Data extracts:
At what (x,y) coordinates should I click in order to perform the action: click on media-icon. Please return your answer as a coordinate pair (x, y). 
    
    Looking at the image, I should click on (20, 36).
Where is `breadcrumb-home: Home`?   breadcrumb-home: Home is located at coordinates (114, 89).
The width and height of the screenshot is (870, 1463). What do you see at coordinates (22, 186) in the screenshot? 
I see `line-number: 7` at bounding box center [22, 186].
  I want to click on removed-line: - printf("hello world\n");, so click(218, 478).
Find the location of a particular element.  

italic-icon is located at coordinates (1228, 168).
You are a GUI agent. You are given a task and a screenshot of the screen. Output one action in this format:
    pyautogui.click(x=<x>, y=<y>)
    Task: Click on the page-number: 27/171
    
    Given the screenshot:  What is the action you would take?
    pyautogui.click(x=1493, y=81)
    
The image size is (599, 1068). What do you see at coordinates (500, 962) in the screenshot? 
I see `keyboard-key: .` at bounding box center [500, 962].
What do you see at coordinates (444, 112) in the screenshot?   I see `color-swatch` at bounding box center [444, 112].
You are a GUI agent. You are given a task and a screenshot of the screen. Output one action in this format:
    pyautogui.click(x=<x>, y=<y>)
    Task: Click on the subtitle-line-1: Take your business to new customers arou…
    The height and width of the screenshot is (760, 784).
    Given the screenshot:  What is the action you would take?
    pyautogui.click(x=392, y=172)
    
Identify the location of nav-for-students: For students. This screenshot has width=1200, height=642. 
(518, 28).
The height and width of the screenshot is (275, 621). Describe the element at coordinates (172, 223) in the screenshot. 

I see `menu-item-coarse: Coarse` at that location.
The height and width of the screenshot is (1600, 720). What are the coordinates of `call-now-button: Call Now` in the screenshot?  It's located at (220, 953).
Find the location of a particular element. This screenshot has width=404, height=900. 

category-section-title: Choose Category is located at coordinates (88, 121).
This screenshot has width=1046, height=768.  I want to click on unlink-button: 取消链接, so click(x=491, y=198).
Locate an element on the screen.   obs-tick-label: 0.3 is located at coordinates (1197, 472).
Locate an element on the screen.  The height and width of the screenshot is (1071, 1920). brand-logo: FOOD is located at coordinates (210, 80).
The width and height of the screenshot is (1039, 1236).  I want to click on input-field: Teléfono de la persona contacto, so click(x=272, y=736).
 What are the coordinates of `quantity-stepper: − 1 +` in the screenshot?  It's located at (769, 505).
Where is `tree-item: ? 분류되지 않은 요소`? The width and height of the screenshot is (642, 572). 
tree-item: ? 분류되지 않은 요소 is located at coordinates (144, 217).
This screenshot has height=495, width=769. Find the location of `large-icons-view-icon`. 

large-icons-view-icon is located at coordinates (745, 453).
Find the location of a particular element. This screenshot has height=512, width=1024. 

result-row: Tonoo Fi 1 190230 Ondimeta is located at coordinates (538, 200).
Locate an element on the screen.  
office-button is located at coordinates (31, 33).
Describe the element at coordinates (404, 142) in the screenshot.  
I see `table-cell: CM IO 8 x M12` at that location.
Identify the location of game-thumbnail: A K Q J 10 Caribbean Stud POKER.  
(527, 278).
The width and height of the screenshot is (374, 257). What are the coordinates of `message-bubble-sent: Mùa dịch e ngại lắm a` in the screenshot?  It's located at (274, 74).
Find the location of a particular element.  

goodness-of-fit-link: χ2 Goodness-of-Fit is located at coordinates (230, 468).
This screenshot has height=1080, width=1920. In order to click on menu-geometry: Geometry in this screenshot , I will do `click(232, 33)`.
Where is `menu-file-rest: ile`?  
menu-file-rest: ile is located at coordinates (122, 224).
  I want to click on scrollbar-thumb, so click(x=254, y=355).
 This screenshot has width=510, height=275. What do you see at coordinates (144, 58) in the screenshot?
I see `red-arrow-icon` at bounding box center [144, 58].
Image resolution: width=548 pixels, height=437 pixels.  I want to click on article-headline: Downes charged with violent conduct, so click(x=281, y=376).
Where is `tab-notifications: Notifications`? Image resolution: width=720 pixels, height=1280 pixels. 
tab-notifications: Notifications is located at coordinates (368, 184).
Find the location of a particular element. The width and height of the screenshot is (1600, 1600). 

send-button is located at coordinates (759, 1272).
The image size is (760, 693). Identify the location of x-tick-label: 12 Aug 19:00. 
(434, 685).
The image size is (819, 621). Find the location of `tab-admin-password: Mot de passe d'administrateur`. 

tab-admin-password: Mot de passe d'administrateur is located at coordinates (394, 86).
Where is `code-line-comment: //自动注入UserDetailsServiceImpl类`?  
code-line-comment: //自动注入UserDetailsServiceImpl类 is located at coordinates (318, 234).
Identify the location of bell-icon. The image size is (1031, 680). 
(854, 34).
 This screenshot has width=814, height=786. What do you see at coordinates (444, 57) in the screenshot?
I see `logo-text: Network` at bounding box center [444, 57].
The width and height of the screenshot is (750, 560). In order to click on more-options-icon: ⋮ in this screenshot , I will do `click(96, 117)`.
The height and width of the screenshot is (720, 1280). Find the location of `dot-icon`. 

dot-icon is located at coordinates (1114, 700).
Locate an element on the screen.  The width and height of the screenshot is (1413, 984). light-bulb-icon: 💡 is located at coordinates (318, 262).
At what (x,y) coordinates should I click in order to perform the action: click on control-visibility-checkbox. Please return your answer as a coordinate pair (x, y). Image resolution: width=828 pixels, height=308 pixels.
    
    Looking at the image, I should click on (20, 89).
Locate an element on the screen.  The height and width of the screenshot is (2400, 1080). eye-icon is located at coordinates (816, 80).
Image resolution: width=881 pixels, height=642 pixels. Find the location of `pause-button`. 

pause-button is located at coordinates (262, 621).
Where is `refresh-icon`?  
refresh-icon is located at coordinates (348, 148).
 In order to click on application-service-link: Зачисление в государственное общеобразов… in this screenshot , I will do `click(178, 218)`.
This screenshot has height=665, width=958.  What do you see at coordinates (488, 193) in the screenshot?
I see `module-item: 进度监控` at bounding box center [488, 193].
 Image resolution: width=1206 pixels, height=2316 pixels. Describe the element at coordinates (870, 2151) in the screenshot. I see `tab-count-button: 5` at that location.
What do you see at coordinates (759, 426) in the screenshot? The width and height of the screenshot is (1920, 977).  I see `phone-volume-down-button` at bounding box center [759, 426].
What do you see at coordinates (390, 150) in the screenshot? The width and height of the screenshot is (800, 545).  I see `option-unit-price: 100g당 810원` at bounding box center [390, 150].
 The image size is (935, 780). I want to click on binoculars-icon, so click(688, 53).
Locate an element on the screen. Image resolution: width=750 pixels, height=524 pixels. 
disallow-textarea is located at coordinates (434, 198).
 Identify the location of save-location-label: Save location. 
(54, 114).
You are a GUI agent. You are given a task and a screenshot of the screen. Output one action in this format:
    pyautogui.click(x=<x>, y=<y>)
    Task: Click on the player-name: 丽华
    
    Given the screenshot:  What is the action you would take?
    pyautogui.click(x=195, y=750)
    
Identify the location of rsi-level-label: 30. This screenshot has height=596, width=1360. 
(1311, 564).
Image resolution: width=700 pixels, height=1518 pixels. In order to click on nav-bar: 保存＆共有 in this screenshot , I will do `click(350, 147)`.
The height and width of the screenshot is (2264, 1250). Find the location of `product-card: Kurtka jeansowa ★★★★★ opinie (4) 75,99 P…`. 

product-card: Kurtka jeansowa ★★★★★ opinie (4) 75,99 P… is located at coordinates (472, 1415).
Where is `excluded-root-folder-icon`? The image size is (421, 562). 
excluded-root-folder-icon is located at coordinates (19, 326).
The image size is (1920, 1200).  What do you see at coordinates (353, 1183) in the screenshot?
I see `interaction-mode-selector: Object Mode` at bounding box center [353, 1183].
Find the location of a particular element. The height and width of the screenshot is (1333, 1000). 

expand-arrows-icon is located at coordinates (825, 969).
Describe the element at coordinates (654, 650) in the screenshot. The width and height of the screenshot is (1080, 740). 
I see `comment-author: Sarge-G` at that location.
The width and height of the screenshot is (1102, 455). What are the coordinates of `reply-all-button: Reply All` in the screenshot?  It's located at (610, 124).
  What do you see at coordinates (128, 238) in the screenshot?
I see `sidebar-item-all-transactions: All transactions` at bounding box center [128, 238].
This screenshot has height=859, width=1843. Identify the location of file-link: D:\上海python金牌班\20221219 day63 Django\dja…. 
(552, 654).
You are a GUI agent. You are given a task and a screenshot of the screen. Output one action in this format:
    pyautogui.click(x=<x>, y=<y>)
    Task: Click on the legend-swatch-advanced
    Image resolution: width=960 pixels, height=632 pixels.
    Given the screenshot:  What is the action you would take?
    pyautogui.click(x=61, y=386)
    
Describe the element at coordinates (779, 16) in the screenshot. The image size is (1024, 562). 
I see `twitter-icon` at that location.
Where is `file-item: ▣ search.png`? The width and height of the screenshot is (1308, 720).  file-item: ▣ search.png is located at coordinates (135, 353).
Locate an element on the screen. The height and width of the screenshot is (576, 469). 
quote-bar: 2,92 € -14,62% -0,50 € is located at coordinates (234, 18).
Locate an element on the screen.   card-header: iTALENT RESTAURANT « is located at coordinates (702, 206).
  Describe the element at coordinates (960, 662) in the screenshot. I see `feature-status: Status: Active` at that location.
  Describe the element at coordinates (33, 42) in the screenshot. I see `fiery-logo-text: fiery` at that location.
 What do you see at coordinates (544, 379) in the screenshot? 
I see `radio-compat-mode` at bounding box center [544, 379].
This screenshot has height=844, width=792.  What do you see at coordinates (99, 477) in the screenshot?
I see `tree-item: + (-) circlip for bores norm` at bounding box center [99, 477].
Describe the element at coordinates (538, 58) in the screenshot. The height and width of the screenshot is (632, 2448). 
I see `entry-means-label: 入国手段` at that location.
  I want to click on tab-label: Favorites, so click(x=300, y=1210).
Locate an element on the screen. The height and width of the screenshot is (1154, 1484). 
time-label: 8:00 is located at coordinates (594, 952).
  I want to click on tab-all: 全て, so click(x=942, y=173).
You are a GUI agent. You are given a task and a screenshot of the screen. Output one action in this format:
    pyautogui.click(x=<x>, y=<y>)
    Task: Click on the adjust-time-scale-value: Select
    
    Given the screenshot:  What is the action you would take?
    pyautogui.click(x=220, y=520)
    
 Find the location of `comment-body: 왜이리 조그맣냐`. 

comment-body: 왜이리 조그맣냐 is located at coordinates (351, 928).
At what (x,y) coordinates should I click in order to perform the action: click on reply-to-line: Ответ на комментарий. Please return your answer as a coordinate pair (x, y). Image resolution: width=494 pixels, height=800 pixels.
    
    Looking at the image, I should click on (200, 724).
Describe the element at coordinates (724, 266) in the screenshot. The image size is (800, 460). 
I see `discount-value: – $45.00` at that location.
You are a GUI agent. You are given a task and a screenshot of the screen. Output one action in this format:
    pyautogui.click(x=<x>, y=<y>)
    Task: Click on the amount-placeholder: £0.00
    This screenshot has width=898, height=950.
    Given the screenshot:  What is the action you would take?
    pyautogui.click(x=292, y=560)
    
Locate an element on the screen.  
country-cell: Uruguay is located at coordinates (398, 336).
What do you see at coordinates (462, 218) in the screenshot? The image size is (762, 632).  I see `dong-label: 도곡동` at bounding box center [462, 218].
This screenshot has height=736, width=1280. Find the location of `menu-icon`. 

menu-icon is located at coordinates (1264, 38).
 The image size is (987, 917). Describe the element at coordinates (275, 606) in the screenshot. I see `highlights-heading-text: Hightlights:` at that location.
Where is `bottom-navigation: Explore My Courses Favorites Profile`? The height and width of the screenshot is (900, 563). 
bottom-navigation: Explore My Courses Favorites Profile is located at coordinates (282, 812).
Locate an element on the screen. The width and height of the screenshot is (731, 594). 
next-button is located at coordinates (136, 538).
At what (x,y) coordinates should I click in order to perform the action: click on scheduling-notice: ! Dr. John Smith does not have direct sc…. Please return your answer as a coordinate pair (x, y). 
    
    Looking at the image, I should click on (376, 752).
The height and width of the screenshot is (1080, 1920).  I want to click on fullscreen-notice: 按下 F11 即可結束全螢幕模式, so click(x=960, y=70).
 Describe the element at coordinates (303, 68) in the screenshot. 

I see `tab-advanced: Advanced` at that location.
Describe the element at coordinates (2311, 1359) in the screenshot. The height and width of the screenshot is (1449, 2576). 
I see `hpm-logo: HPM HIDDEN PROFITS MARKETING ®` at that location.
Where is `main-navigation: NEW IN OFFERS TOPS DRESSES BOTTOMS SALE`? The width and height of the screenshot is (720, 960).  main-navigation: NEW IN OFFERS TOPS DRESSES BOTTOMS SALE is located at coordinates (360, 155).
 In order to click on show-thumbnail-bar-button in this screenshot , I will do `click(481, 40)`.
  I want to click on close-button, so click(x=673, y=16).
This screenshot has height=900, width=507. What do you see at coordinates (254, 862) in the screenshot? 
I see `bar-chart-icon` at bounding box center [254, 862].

Required work: Could you arrange everything from the start of the records down to and including the line containing "italic-icon is located" as a numbered list, leaving out any blank lines?

Solution:
1. At what (x,y) coordinates should I click in order to perform the action: click on media-icon. Please return your answer as a coordinate pair (x, y). 
2.     Looking at the image, I should click on (20, 36).
3. Where is `breadcrumb-home: Home`?   breadcrumb-home: Home is located at coordinates (114, 89).
4. The width and height of the screenshot is (870, 1463). What do you see at coordinates (22, 186) in the screenshot? 
5. I see `line-number: 7` at bounding box center [22, 186].
6.   I want to click on removed-line: - printf("hello world\n");, so click(218, 478).
7. Find the location of a particular element.  
8. italic-icon is located at coordinates (1228, 168).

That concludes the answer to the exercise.